# Objective:
Repeat the lines of the data exactly, starting with the line containing "At what coordinates should I click to accomplish: Dismiss" and going on through the end of the data.

[Word and element location data]
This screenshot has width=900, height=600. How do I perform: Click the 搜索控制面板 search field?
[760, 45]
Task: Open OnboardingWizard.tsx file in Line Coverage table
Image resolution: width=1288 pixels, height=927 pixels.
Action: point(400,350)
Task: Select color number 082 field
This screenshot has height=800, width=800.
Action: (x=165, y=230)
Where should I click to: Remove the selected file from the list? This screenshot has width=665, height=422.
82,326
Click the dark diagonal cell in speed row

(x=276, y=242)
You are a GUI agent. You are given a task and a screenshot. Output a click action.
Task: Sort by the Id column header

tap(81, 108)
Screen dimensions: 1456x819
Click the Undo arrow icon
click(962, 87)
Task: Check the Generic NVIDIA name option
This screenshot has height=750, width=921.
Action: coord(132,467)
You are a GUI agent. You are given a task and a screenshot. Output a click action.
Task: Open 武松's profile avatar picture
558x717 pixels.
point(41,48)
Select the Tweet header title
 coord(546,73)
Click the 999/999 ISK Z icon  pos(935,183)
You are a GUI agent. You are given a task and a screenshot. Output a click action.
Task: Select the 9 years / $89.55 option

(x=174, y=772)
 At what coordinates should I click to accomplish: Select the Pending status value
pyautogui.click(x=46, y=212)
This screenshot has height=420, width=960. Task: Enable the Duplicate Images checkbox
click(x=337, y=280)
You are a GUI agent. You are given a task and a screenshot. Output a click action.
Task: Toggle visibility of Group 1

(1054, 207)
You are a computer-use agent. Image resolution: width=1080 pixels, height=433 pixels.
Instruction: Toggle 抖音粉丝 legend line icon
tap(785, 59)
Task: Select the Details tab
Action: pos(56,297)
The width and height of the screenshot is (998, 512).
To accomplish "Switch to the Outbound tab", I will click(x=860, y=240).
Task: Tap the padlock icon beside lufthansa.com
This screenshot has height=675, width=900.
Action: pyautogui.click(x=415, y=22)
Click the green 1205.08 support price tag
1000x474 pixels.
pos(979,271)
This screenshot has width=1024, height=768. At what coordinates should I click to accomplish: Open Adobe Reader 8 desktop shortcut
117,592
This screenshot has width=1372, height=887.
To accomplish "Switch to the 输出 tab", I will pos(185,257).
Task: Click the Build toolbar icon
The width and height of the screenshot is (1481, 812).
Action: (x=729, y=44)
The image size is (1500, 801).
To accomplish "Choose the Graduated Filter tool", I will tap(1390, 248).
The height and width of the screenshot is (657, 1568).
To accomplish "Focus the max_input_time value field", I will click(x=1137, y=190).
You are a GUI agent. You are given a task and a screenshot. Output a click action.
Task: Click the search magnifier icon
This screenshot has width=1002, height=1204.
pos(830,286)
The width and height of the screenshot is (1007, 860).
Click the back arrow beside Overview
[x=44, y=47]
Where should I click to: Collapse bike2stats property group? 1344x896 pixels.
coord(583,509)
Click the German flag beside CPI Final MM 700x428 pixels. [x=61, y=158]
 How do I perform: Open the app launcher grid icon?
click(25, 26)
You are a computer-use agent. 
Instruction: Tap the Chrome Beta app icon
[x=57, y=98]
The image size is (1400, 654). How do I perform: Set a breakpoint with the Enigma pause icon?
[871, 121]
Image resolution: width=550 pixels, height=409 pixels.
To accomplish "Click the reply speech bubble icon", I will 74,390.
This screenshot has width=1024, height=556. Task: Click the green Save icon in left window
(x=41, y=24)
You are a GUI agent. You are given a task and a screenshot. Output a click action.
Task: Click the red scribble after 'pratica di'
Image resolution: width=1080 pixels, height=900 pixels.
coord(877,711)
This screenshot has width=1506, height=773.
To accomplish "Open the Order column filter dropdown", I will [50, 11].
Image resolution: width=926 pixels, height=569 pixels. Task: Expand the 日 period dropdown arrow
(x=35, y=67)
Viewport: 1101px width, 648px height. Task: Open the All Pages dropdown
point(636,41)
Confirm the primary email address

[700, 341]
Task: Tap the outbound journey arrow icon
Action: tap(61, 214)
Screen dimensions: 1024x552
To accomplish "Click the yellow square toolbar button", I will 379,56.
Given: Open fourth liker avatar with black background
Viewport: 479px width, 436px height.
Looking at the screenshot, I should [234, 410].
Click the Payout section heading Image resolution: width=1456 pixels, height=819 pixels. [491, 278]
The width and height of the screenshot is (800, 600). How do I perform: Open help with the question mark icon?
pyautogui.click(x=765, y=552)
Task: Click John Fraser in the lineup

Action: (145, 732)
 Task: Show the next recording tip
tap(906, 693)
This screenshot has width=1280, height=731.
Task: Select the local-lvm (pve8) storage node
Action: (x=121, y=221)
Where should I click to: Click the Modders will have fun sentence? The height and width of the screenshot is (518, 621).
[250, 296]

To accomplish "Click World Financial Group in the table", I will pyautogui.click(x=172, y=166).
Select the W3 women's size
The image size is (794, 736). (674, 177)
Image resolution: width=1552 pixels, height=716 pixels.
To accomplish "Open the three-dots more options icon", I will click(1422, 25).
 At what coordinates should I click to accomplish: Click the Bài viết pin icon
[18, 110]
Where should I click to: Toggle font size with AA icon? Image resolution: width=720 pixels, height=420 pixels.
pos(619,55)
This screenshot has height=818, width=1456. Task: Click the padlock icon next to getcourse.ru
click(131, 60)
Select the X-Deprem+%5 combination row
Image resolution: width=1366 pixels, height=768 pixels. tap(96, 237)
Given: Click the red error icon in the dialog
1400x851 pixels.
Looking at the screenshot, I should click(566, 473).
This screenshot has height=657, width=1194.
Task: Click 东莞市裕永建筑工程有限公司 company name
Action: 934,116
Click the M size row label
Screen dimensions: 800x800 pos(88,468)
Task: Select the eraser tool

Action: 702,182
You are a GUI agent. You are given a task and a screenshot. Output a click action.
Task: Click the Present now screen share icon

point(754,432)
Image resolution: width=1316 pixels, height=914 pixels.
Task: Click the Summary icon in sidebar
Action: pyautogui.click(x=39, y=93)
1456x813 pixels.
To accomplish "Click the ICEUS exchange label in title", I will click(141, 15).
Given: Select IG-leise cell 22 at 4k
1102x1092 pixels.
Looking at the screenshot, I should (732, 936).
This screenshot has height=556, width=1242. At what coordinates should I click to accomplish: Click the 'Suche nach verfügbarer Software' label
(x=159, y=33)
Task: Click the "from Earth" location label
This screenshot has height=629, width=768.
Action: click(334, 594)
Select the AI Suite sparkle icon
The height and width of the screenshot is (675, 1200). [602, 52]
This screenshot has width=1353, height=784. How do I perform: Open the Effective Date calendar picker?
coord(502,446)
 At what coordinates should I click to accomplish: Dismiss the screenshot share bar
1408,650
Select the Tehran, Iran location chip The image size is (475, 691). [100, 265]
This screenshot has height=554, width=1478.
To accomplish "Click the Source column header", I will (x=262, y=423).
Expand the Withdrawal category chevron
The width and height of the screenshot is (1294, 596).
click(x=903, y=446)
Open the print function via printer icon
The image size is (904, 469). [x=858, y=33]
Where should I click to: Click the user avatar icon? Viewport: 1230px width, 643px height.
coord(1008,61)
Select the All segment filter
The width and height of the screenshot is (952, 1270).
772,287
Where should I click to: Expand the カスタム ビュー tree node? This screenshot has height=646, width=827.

# Written response:
 At what coordinates should I click to accomplish: Dismiss the screenshot share bar
1408,650
Select the Tehran, Iran location chip The image size is (475, 691). [100, 265]
This screenshot has height=554, width=1478.
To accomplish "Click the Source column header", I will (x=262, y=423).
Expand the Withdrawal category chevron
The width and height of the screenshot is (1294, 596).
click(x=903, y=446)
Open the print function via printer icon
The image size is (904, 469). [x=858, y=33]
Where should I click to: Click the user avatar icon? Viewport: 1230px width, 643px height.
coord(1008,61)
Select the All segment filter
The width and height of the screenshot is (952, 1270).
772,287
Where should I click to: Expand the カスタム ビュー tree node? This screenshot has height=646, width=827.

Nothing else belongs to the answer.